### What the exercise asks
Please print exactly the lines running from the one that contains "The image size is (800, 480)." to the end of the data, with both lines included.

Segment Start: Entries provided

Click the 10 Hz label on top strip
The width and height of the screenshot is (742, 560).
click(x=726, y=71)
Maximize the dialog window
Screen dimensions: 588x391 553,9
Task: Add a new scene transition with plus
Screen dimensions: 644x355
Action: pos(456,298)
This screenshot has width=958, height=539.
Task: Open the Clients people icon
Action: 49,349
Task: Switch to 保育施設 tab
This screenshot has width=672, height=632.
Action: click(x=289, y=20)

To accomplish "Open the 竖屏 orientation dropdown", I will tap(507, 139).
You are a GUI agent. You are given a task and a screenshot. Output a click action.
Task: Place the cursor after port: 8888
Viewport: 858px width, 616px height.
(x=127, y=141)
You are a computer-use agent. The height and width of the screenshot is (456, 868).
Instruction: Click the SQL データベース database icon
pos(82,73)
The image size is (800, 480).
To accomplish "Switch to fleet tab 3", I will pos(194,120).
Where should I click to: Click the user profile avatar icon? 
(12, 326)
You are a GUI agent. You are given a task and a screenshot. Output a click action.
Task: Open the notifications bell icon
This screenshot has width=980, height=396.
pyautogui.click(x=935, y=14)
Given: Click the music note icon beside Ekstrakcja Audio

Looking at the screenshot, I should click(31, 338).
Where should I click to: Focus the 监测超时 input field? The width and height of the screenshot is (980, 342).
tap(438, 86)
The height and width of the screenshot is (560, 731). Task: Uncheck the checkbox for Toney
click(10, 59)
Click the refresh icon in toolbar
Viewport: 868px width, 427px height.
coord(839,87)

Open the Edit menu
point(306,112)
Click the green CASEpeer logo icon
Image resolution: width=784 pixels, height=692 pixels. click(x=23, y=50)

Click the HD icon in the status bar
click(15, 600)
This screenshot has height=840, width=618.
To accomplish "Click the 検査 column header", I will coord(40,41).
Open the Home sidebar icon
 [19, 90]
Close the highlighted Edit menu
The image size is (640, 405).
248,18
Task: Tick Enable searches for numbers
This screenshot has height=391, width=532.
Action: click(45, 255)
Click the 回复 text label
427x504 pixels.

Segment End: Entries provided

### Reply
The image size is (800, 480).
To accomplish "Switch to fleet tab 3", I will pos(194,120).
Where should I click to: Click the user profile avatar icon? 
(12, 326)
You are a GUI agent. You are given a task and a screenshot. Output a click action.
Task: Open the notifications bell icon
This screenshot has width=980, height=396.
pyautogui.click(x=935, y=14)
Given: Click the music note icon beside Ekstrakcja Audio

Looking at the screenshot, I should click(31, 338).
Where should I click to: Focus the 监测超时 input field? The width and height of the screenshot is (980, 342).
tap(438, 86)
The height and width of the screenshot is (560, 731). Task: Uncheck the checkbox for Toney
click(10, 59)
Click the refresh icon in toolbar
Viewport: 868px width, 427px height.
coord(839,87)

Open the Edit menu
point(306,112)
Click the green CASEpeer logo icon
Image resolution: width=784 pixels, height=692 pixels. click(x=23, y=50)

Click the HD icon in the status bar
click(15, 600)
This screenshot has height=840, width=618.
To accomplish "Click the 検査 column header", I will coord(40,41).
Open the Home sidebar icon
 [19, 90]
Close the highlighted Edit menu
The image size is (640, 405).
248,18
Task: Tick Enable searches for numbers
This screenshot has height=391, width=532.
Action: click(45, 255)
Click the 回复 text label
427x504 pixels.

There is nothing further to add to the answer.